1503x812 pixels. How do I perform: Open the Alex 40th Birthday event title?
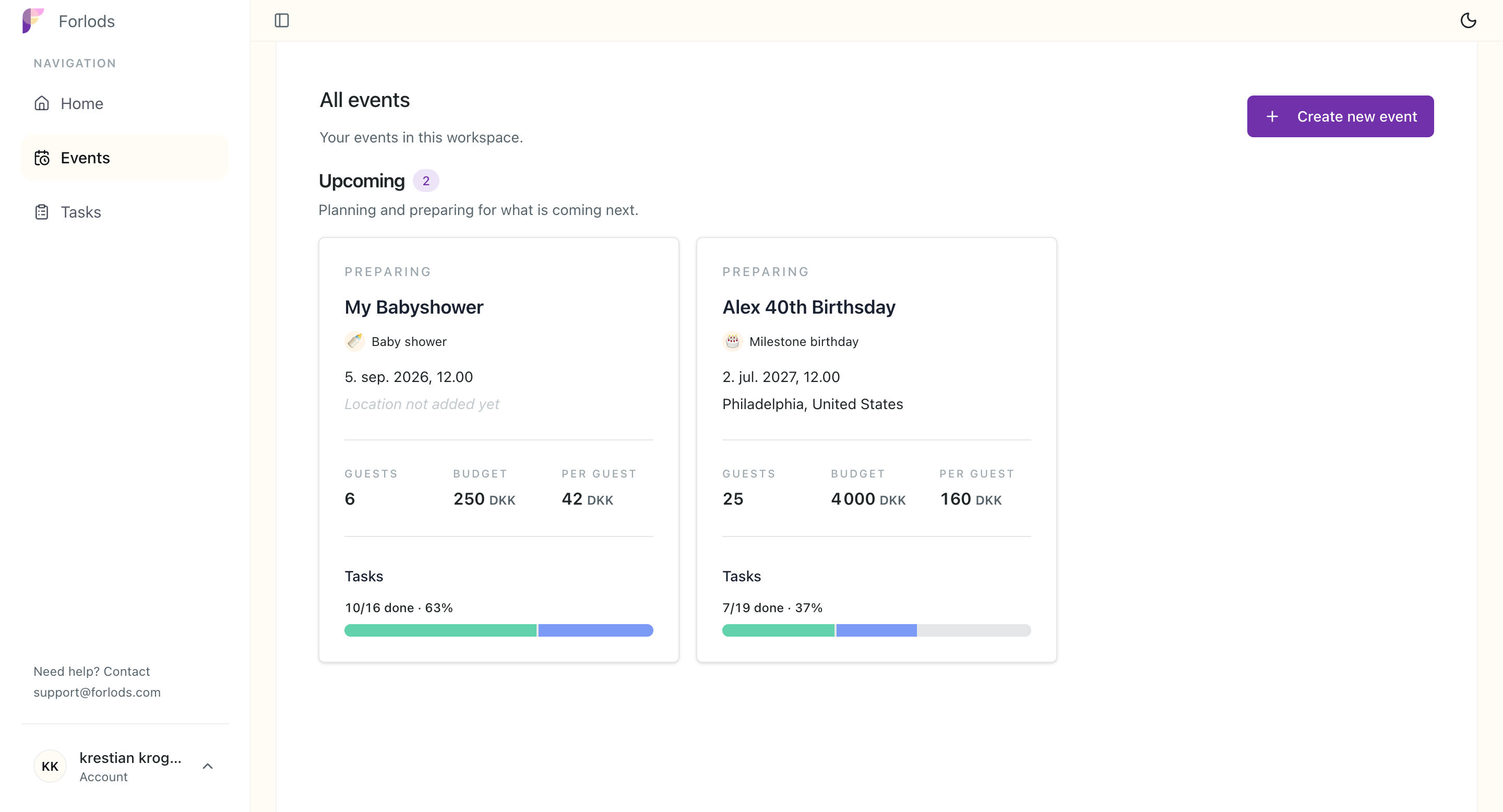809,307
○ ○ ○ ○ ○ ○ ○
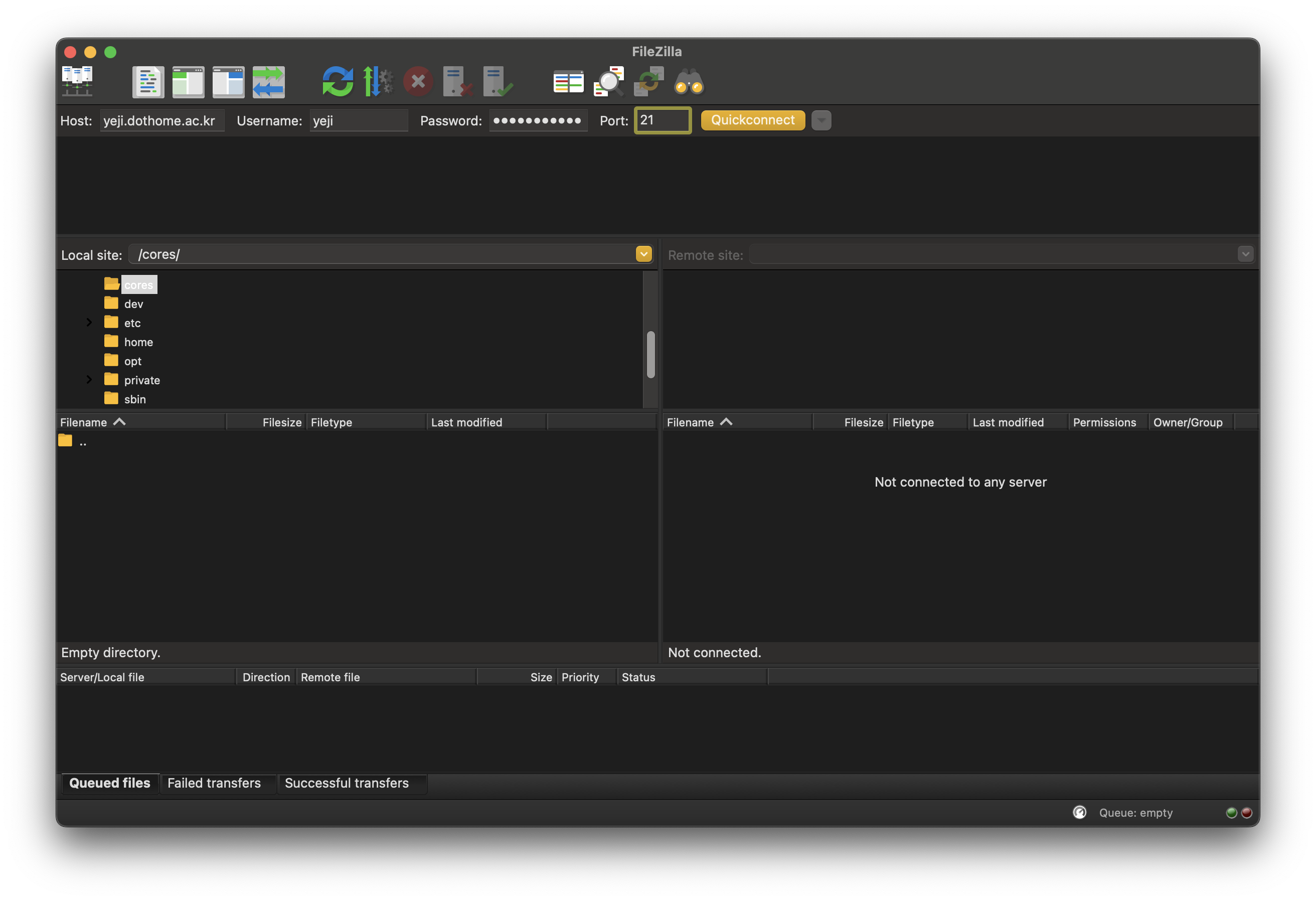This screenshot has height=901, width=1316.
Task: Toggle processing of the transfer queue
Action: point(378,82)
○ ○ ○ ○ ○ ○ ○
What you have to do: Please select each line in the items above that contains the word "title", and copy those lines.

The response:
1503x812 pixels. How do I perform: Open the Alex 40th Birthday event title?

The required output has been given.